2.) The mother, his ex, doesn't get to decide sh!t. There's a full court order now, yes? The Judge has made that decision for her. He needs to read it. Learn it. Memorize it. Follow it to the T and NEVER miss or give up time. He needs to get a notarized/certified copy to carry with him until his ex gets right.

3.) I suggest he uses a VAR at all exchanges. 

4.) Get out of it. No offense but you husband needs to do these things.

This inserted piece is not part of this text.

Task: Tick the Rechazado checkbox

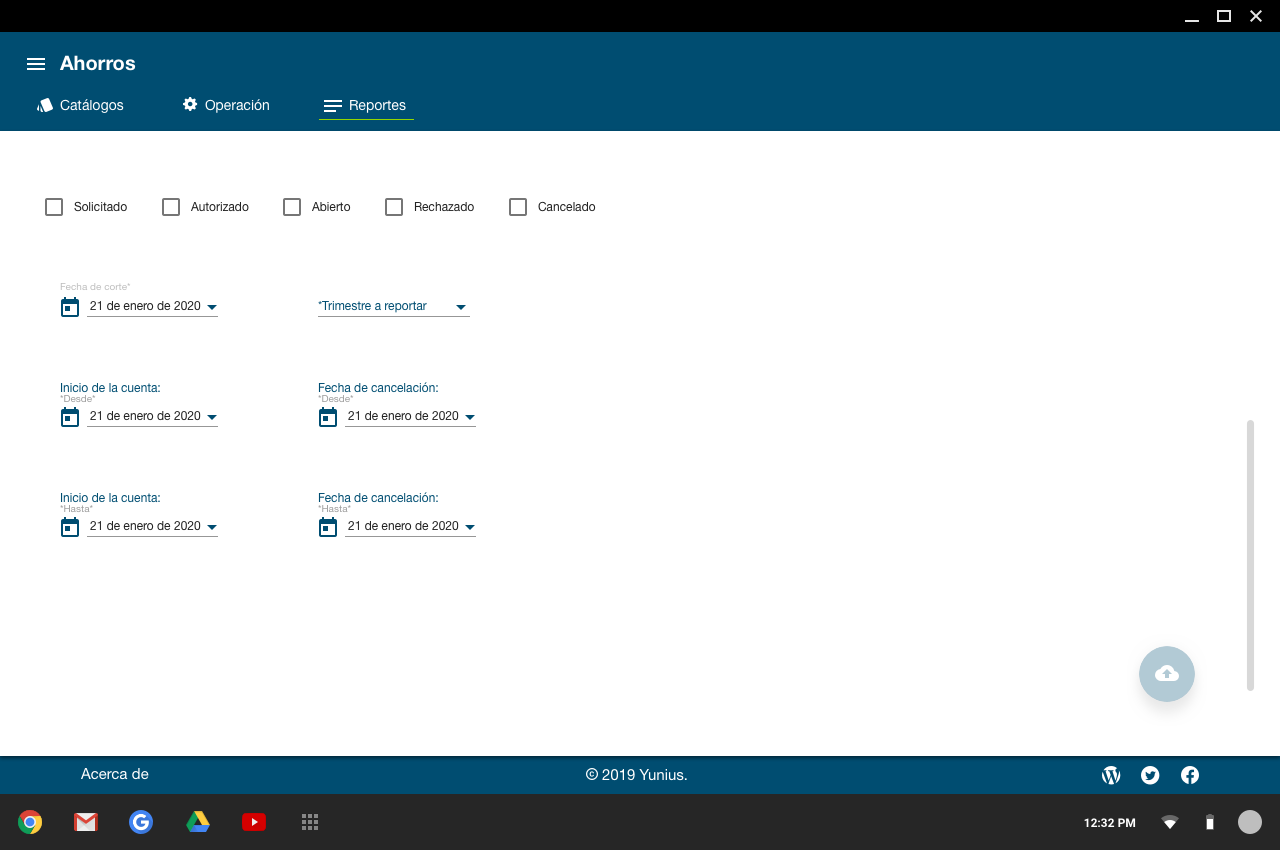Action: point(394,207)
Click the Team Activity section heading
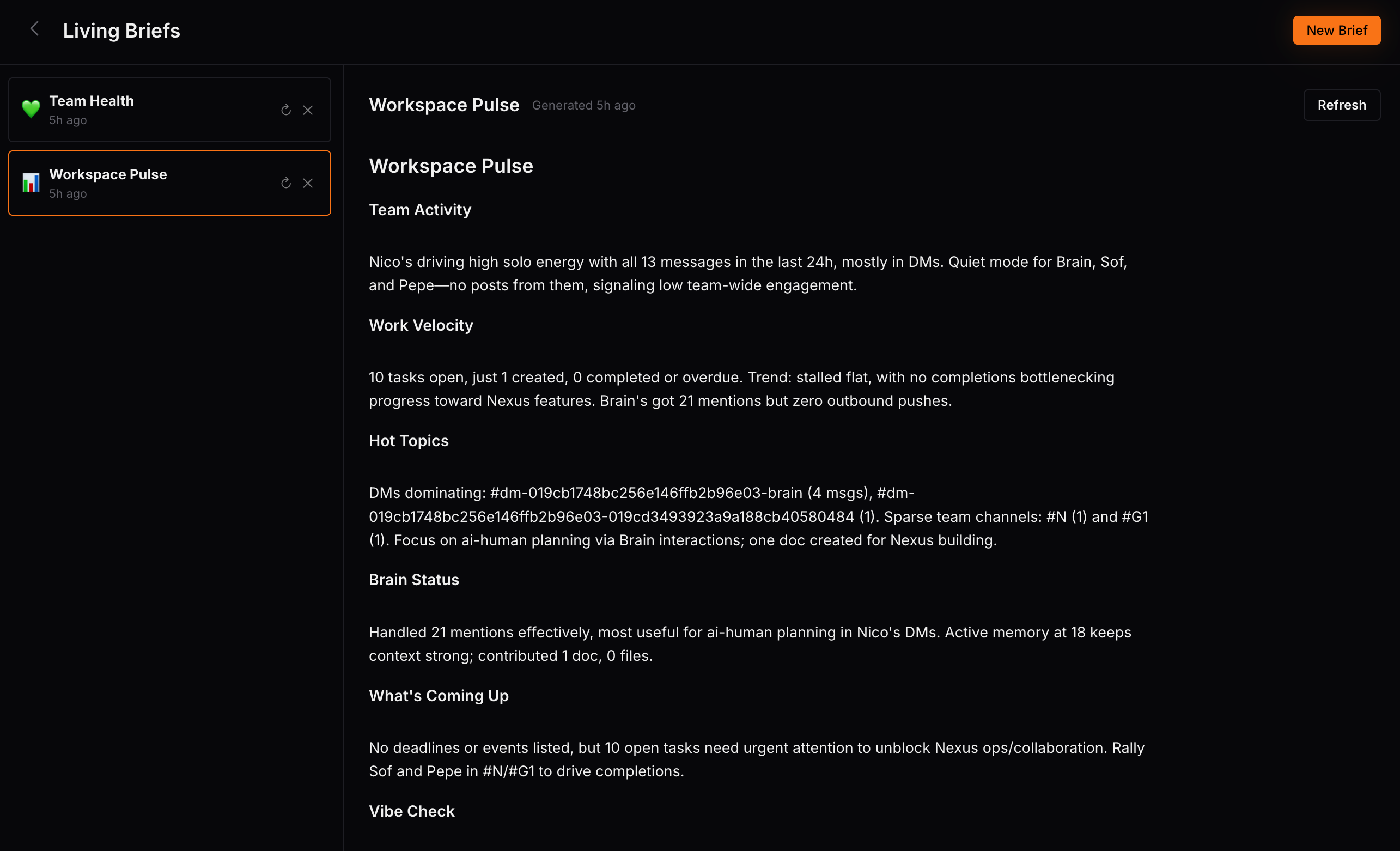Image resolution: width=1400 pixels, height=851 pixels. tap(420, 210)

I also recommend documentation. Court admissible documentation of any interference or Parental Alienation. She's late to an exchange? Go get a pop nearby. Save that receipt. Make a few cell calls. Save the phone log showing the call. Local PD for a report of no-show. Send an email, R3 and regular post, professional letter stating, "I was at the exchange location at <x location, at x time>. You failed to show. I require make-up time." Nothing more needed. Lather, rinse, repeat. Get a few of those. File a motion for contempt with the court. Seek exchanges made at the local PD along with fees, make-up time and possible add a week or two in the summer. Ask beyond your wants to get what you are comfortable with but don't be silly and piss of the Judge.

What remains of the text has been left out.